Sempre a proposito del lavoro non eguale, il lavoro povero e precario ha pagato due volte la sua condizione: la prima nelle condizioni di lavoro (quando c’era), la seconda nella perdita di quel lavoro, mal pagato e saltuario, che non ha avuto adeguata protezione nel periodo della pandemia.

Quindi la questione sociale è elemento centrale della riflessione che la politica nazionale e del territorio deve assumere. Questione sociale che rischia, a seguito dello sblocco dei licenziamenti, soltanto di diventare una bomba che mina l’idea stessa di coesione sociale. E quando parte una dinamica incontrollata, gli esiti sono imprevedibili. Quello che è accaduto in queste settimane nel settore della logistica è emblematico di un clima che via via si va definendo.

Far rientrare la dialettica sociale nell’agenda della politica è tutt’altro che scontato. Le mobilitazioni unitarie del 26 giugno sono lì a dimostrarlo. Ma questo deve essere l’impegno a tutti i livelli.

La Camera del Lavoro Metropolitana di Milano già nei mesi scorsi ha predisposto un progetto di ripresa per la città che, per giocare con gli inglesismi, teorizza il passaggio dalla “smart city” alla “smart society”. Ovvero un cambio di paradigma nella lettura sul modello di sviluppo del territorio che mette al centro la società, la comunità di donne e uomini portatrici e portatori di diritti, al posto della città intesa come luogo dell’evento, della vetrina e del consumo.

Questo significa la valorizzazione del lavoro, in particolare del lavoro pubblico, e della buona occupazione come “antidoto” contro la vulnerabilità del modello di sviluppo a due velocità e come “cura”, attraverso l’utilizzo dei fondi derivanti dal Pnrr, per affrontare un cambiamento che assume tra i suoi obbiettivi di sostenibilità i temi ambientali come quelli sociali.

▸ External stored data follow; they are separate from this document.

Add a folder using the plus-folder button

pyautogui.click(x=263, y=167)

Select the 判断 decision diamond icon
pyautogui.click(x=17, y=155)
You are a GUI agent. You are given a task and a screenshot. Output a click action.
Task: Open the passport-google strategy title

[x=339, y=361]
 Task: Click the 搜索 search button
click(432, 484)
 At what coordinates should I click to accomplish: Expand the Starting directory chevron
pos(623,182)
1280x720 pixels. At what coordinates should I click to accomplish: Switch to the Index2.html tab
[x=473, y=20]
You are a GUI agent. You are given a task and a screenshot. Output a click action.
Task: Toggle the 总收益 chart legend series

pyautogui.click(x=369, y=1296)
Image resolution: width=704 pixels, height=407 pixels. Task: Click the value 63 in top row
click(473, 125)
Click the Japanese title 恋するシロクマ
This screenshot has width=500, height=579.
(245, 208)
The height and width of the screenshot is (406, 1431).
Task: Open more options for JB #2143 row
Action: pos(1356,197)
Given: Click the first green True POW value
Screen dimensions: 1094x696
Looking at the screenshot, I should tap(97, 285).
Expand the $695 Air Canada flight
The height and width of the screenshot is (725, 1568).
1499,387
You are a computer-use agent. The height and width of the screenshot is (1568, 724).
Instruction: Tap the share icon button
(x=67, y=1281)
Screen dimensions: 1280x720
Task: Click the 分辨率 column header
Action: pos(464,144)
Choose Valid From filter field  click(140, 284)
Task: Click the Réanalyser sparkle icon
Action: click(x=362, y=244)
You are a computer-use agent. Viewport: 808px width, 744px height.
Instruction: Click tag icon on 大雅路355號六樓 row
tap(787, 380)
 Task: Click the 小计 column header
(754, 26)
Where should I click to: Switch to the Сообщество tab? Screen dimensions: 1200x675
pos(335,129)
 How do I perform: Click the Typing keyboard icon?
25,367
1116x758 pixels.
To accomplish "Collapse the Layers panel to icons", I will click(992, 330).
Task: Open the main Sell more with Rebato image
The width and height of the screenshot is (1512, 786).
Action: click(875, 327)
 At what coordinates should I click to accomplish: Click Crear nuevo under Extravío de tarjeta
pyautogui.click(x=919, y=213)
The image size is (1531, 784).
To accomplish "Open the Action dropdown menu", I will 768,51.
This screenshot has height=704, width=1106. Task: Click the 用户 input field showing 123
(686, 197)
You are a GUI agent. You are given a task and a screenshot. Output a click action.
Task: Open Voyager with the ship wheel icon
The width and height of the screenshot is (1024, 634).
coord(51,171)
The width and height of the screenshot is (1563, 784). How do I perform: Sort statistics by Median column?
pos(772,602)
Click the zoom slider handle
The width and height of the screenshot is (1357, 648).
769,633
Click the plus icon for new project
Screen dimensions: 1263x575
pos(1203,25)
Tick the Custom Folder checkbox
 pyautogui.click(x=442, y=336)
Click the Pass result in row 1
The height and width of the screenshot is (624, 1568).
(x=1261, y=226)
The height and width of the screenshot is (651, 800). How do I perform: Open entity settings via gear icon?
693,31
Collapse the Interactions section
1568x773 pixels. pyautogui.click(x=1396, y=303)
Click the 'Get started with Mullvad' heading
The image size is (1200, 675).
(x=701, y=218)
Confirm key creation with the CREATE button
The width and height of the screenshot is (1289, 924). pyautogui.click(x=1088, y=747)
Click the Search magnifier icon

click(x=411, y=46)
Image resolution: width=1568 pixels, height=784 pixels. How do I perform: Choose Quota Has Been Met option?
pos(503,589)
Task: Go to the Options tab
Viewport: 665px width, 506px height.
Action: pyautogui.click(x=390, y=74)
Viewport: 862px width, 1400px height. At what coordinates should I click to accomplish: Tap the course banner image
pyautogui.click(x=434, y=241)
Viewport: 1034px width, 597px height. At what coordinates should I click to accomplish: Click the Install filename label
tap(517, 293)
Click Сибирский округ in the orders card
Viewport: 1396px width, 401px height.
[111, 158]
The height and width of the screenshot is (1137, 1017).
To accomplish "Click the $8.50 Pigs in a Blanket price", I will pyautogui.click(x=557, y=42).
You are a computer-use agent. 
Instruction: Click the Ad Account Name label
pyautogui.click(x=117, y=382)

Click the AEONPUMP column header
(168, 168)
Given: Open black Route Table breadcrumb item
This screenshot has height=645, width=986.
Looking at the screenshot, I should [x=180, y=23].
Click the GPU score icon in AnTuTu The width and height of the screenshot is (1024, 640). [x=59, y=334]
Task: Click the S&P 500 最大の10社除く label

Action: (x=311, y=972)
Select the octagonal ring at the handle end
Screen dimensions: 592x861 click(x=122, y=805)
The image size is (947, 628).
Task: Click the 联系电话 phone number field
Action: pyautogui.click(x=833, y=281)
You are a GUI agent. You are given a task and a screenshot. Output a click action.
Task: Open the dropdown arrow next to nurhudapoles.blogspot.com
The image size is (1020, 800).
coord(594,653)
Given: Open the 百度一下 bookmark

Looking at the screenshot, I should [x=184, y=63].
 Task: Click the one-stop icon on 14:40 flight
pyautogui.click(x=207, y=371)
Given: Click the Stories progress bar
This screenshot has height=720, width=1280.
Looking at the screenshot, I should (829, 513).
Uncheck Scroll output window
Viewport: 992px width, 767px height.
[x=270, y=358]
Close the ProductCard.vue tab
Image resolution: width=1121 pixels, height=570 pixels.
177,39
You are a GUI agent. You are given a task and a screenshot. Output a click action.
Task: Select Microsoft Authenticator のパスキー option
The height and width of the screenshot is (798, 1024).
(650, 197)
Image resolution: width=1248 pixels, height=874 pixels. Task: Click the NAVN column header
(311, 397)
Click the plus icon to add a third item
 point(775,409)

Poi la ridefinizione, attraverso le cosiddette “officine territoriali”, dei luoghi del lavoro, della socialità e dei diritti, per misurarsi con il cambiamento della modalità della prestazione d’opera in forma decentrata e diffusa nel territorio. Non semplici forme di decentramento di attività impiegatizia, né semplici coworking.

Ancora, un piano di investimenti in infrastrutture, quella digitale come quella della mobilità, che assuma come obiettivo il superamento della disparità della capacità di connessione nel territorio unitamente agli interventi di sostenibilità ambientale. La creazione di un “Piano regolatore digitale” per la trasparenza e l’utilizzo legale della grande massa di dati e di informazioni che circolano sulla rete digitale. E un piano straordinario di investimenti a favore degli edifici pubblici per rendere le nostre scuole più moderne e adeguate alle esigenze di spazi, come più diffuso sul territorio il presidio dei servizi sanitari e sociali. La definizione di forme di partecipazione dove la rappresentanza sociale del lavoro possa promuovere il proprio punto di vista, il punto di vista del lavoro, e contribuire alla costruzione di un cambiamento necessario.

Infine la definizione, per via pattizia, di un modello milanese, quello degli Rls di sito produttivo, così come definiti negli accordi Expo e M4 (costruzione nuova linea metropolitana), per il presidio della rappresentanza della salute e sicurezza dei lavoratori nei cantieri che accompagneranno la trasformazione della città.

Questi sono solo alcuni spunti di riflessione, tratti da un documento ben più complesso, che possono servire a un dibattito nel territorio - che nei prossimi mesi sarà impegnato nella campagna elettorale per l’elezione del sindaco, dei presidenti di Municipio e delle relative assemblee elettive.

Un tentativo, forti di un punto di vista autonomo, di inserire nel dibattito elettorale le persone, i loro bisogni e le risposte agli stessi, da parte di chi non rinuncia alla funzione generale del sindacato, e che lotta e si impegna per una società più giusta e più equa.